又、他の生物と比較してみると、クマ(50年)ハト(50年)ラクダ(50~60年)と人間とはほぼ同じ位の壽命を持つものでも、「クマ生60年」「ハト生60年」となるはずはなく、寿命を人為的にどんどん延ばして行くのが人間の特徴である。もっとも他の生物と比較するにあたっては百分壽命といって、その最高寿命を百とし、全体を百等分し夫々の種類において死亡数がどのように分布しているかを以って比較するのであるが、それを用いてもクマ、ハト共に壽命が延びて行くことはないだろう(たとえ延びても微々たるもので比較にならない)。
そこで我々は既に死亡原因の大きな一つである早産、死産も過ぎ、ハシカの心配も少なくなり、老衰は致し方ないとするならば、まず病魔の予防を怠らないようにすると共に、自殺などもせず、長く生きようではないか。
(筆者は本校生物班班長)
<70年超後で自分の論文を読んで>
高校時代の小論文を読んで
2023.6. 船 曵 孝 彦
昭和27年に都立戸山高校新聞に生物班研究として寄せた『人生六十年=三年のびた壽命』のコピーをひょんなことから手にすることが出来た。
文章の校正や、著者名が舟曵とご印刷されていることからして、印刷上の校正も十分行われていないなどの難点はあるが、最少限度の校正をして読み返してみると、十分読むに堪える内容になった。

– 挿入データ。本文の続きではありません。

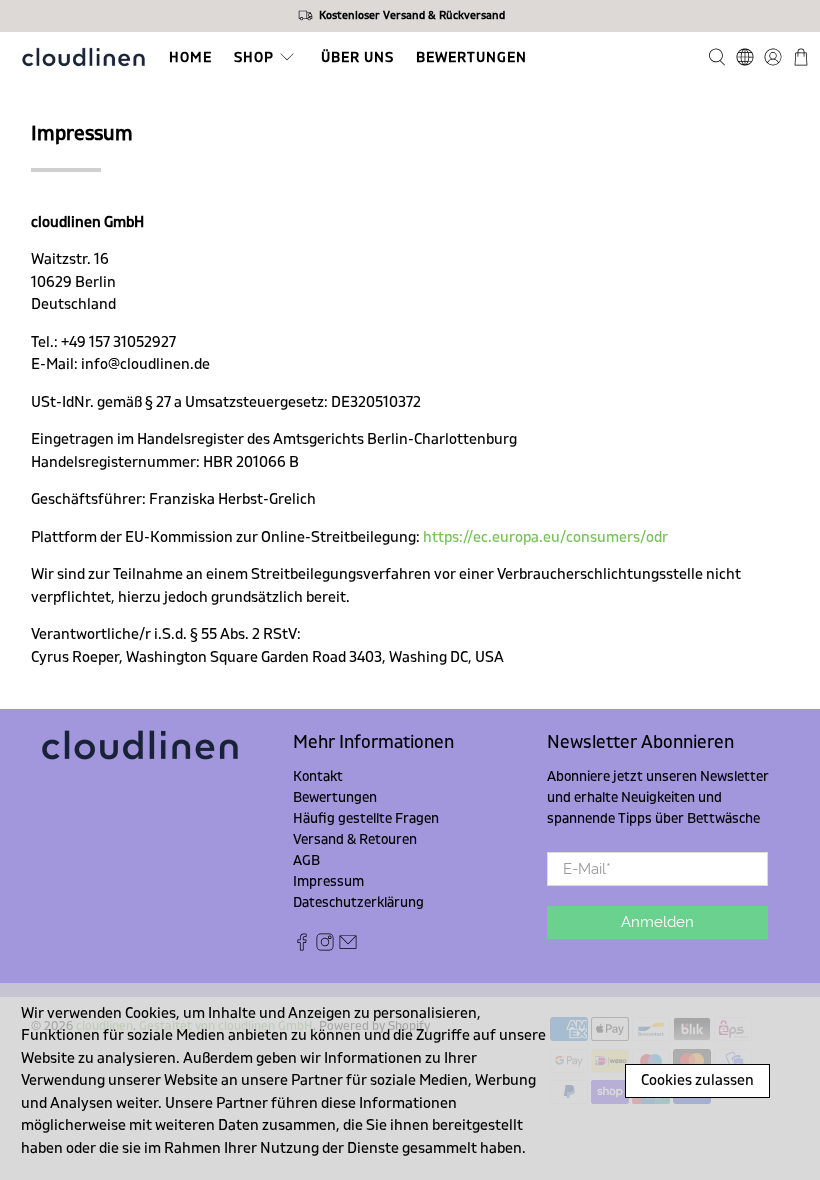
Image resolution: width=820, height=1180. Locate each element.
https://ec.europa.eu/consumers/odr (545, 537)
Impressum (328, 881)
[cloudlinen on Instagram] (325, 946)
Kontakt (318, 776)
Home (190, 57)
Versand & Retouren (355, 839)
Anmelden (657, 922)
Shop (254, 57)
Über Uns (357, 57)
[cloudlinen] (83, 57)
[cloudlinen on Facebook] (302, 946)
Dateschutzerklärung (358, 902)
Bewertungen (471, 57)
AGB (306, 860)
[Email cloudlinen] (348, 946)
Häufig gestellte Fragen (366, 818)
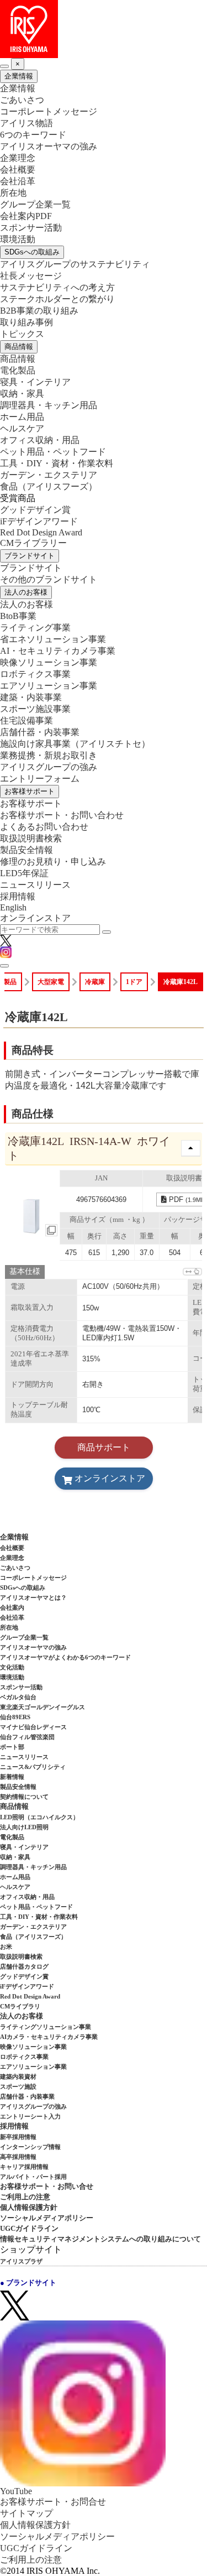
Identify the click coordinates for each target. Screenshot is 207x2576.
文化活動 (12, 1667)
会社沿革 (17, 181)
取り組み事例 (26, 322)
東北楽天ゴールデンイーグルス (42, 1707)
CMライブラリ (20, 2006)
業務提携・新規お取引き (48, 755)
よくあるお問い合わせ (44, 826)
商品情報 (18, 346)
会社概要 (17, 169)
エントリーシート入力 (30, 2116)
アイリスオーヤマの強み (48, 146)
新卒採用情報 (18, 2136)
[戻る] (4, 66)
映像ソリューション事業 (48, 662)
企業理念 (17, 158)
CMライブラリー (33, 543)
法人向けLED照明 (24, 1827)
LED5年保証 (24, 873)
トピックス (22, 334)
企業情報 (18, 76)
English (13, 907)
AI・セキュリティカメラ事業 (57, 650)
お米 (6, 1946)
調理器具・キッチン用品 (48, 405)
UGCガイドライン (29, 2228)
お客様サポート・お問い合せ (46, 2186)
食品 (48, 486)
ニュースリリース (35, 884)
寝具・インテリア (35, 382)
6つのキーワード (33, 134)
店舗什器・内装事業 (39, 732)
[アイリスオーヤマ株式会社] (103, 29)
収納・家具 (22, 393)
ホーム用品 (22, 416)
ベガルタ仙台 (18, 1697)
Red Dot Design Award (41, 532)
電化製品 (17, 370)
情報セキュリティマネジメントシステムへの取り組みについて (100, 2239)
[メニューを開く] (4, 965)
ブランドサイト (29, 555)
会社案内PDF (26, 216)
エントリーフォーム (39, 778)
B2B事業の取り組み (39, 310)
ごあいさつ (22, 100)
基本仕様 (24, 1271)
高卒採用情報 (18, 2156)
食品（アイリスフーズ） (33, 1936)
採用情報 (17, 896)
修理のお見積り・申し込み (53, 861)
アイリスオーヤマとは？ (33, 1597)
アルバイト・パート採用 (33, 2176)
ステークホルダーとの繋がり (57, 299)
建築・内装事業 (31, 697)
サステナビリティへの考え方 (57, 287)
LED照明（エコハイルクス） (39, 1817)
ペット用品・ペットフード (53, 451)
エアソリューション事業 (48, 685)
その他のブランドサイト (48, 579)
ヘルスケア (22, 428)
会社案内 (12, 1607)
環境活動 (17, 239)
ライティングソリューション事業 (45, 2026)
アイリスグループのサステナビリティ (75, 264)
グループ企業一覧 (35, 204)
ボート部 (12, 1747)
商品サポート (103, 1447)
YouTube (16, 2491)
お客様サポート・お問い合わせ (62, 815)
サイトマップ (26, 2513)
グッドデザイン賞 (35, 509)
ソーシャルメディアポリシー (46, 2218)
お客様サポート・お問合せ (53, 2501)
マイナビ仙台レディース (33, 1727)
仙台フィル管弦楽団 (27, 1737)
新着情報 (12, 1776)
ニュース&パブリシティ (33, 1766)
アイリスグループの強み (48, 767)
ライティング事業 (35, 627)
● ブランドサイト (28, 2282)
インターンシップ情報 (30, 2146)
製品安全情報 (26, 850)
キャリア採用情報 (24, 2166)
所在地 (13, 192)
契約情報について (24, 1796)
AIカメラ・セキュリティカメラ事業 (49, 2036)
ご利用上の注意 (25, 2197)
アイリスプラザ (21, 2261)
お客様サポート (29, 791)
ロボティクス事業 (35, 674)
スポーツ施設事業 (35, 709)
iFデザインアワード (39, 521)
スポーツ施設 (18, 2086)
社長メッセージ (31, 275)
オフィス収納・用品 (39, 440)
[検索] (106, 932)
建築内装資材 (18, 2076)
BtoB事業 (18, 616)
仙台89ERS (15, 1717)
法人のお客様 (25, 592)
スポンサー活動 (31, 227)
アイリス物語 (26, 123)
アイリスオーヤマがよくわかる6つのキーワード (65, 1657)
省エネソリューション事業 (53, 639)
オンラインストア (35, 918)
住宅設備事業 (26, 720)
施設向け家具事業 (75, 743)
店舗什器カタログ (24, 1966)
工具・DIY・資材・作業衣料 (56, 463)
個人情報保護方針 (28, 2207)
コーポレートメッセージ (48, 111)
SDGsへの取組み (32, 252)
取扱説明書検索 (31, 838)
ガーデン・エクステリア (48, 475)
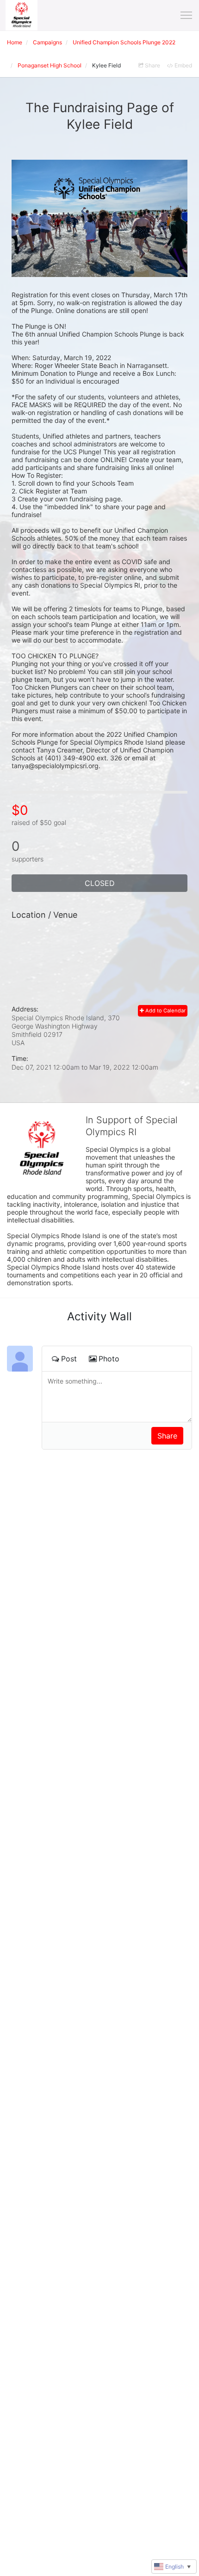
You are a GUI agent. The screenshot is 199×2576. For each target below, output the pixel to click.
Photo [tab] (109, 1358)
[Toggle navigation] (186, 15)
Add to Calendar (165, 1010)
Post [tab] (69, 1358)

また当時と現代の統計資料を検索し、比較し直してみた。
先ず、寿命が60年となったことがニュースであることに今昔の感がある。現在男性81.5歳、女性87.6歳と比べると20年以上の差があり、当時では思いもしなかった差である。出生率は1000人当たり25.6人と下がったとしているが、現代の1000人当たり0.6人とは2桁も違い、一方の死亡率も1000人当たり10人(アメリカ並みとなったと喜んでいる)と、現在の0.13人とはやはり2桁違っている。
総人口は8,457万人(論文中には出てこない)から今の1億2450万人とほぼ5割増しになっているが、秋田県の人口が130万人、京都市・姫路市合わせて130万人というのにも驚く。日本で3番目の大都市京都が百万都市になるかどうかの境目だったとは。

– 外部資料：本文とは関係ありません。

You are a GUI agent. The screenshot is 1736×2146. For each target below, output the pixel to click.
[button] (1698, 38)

当時の死亡率を低下させた原因について、まだ戦後間もない時期であり、西欧諸国の文明に驚いている時代であった。
まず結核死亡、特に青年層での減少を挙げている。抗結核剤の出現以前は結核イコール死と見做されていた。実はすぐ後からペニシリンなどの一般抗生剤の普及も大きく貢献したのだが、感染症の世界は全く様変わりした。戦前に脊椎カリエス、混合感染を患った私自身はよく生き残れたと思う。現在結核による死亡は激減し、抵抗力の低下した老人の病となっている。結核国の汚名が除かれたことは喜ばしいことである。
そして感染症は今回の新型コロナウィルスのような次から次にと発見されるウィルスの時代となった。

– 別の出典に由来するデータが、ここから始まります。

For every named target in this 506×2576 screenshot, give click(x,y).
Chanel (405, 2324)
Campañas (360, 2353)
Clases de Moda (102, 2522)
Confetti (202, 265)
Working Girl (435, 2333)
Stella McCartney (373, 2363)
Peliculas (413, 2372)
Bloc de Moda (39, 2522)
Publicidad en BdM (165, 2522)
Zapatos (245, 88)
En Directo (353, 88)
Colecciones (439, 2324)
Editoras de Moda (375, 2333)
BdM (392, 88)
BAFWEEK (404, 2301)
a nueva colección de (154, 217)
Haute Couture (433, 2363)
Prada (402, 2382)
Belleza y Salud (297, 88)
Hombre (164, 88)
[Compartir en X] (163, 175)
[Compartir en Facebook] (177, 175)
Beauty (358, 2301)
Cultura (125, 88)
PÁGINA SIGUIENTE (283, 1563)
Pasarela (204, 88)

他の死因について、死産、赤痢、ハシカが出ていることも当時を反映している。当時はどこにでもある感染症だった赤痢は、最近耳にすることもなくなった。また、交通事故死が問題なりつつあった頃でもあった。
高校生として学んだ時から、実に71年という月日が流れ、87年余りを生き抜いてきたことを振り返り、社会情勢の劇的変化を思い知らされた貴重な資料となった。